Analysis of the morphometric parameters of trees, the sum of the crown projections, tree density, and aboveground stand biomass indicated that there was a highly significant increase in all variables with decreasing elevation from the contemporary sparse tree stands to the open forest and closed forest to the historical closed forest line (Figure 4, Table 4).
The interregional comparison shows that with the increasing longitude from the Kola Peninsula to the Putorana Plateau there was a substantial increase of the average values of tree basal stem diameters and heights by a factor of 1.3 to 2.6. Aboveground stand biomass increased with longitude by a factor of 1.4 to 2.5 and aboveground tree mass (obtained by dividing stand biomass by tree number) by a factor of 1.5 to 5.2 (Table 4). However, there was no systematic difference between the Polar Urals and the Putorana Plateau.
In contrast to the individual tree level, at stand-level there were no similar increases of parameters with longitude—the sum of crown projections did not show similar trends on all levels, and stand density (stem number per ha) even slightly declined on the low parts of the transects (Table 4).
Net long-term stand productivity, estimated by dividing biomass through mean tree age, exhibited the same trend as stand biomass, showing an increase by a factor of 1.1 to 1.5 (Table 4) from the western to the eastern sites of the longitudinal gradient. This demonstrates that the longitudinal pattern in aboveground stand biomass was partly caused by differences in tree ages among regions and transects. The mean age of trees increased slightly with increasing longitude in the upper half of transects (by a factor of 1.1 to 1.3), but more strongly at the contemporary and historical closed forest lines (by a factor of 1.6 to 2.2).
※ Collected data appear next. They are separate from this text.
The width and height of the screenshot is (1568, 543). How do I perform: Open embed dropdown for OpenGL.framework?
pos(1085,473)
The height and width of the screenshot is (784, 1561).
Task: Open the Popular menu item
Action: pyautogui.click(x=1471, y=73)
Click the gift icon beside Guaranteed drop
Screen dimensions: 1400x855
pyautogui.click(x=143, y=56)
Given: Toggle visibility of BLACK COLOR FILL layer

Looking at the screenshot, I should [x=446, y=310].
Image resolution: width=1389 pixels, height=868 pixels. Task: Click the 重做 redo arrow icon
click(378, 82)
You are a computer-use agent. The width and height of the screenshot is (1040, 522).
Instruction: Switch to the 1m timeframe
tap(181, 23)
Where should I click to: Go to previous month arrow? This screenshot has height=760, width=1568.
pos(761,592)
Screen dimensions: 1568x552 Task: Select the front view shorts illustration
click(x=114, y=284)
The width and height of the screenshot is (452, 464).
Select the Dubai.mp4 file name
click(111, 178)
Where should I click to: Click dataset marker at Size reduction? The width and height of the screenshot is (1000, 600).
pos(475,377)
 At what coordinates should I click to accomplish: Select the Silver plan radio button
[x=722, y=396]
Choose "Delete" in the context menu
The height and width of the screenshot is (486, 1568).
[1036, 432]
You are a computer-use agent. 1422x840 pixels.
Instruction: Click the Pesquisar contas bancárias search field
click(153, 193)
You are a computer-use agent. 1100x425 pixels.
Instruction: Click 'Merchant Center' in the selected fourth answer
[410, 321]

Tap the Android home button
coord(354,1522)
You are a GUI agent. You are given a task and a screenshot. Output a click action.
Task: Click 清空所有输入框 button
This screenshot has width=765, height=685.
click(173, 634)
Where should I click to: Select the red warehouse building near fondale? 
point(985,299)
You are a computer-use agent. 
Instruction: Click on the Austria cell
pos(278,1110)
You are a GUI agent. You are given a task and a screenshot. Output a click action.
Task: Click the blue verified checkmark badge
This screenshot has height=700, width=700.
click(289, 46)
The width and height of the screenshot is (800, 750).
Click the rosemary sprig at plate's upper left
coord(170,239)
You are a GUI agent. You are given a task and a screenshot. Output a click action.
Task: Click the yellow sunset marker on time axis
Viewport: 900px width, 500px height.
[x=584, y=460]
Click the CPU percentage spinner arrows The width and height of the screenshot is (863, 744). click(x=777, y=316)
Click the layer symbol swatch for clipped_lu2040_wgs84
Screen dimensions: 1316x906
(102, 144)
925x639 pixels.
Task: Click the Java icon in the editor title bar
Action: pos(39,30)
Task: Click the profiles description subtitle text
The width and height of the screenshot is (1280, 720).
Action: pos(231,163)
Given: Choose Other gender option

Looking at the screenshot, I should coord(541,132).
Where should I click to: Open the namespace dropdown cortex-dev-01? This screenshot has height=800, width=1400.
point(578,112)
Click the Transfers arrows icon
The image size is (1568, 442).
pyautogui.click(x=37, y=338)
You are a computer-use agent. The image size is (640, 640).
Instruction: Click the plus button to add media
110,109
3.2. Changes of Tree Stand Density and Productivity over Last Centuries at Climatically Contrast Regions
On the Kola Peninsula (Khibiny massif) with birch dominating, an assessment of stand density changes along the altitudinal transects revealed that there has been a noticeable rise in stem density over the last centuries at all altitudinal levels (Figure 5).
The most striking changes occurred in the lower half of the studied transects (at and below the contemporary closed forest lines). From the beginning of the 18th century, when the now-living trees first appeared, until 1880, average density increased here very slowly (2–4 stems per 5 years). By 1915 the recruitment rate had risen to 30–40 stems per 5 y−1. In the 1920s–1960s, tree establishment intensified at the historical and present-time closed forest lines (up to 57–123 and 50–63 stems per 5 y−1, respectively). However, only in 1935 and 1960 did stand density reach values that are now occurring at the sparse tree stand lines (637 stem ha−1). Currently, tree density is more than 1529 stems per ha−1 and 1723 stems per ha−1 at the historical and present-time closed forest lines, respectively. The first trees that are now growing at the open forest line appeared in the 1820s, but active tree regeneration started in the 1910s and showed a similar rate as at the contemporary closed forest line, reaching the same value as in the sparse tree stands in 1975. Over the next five decades, stem quantity increased significantly and now equals 1248 per hectare. On the sparse tree stand line (uppermost level of transect), tree establishment was very slow until the middle of the 19th century and intensified only in the 1970s–1980s when the recruitment rate reached 30–40 stems per 5 y−1.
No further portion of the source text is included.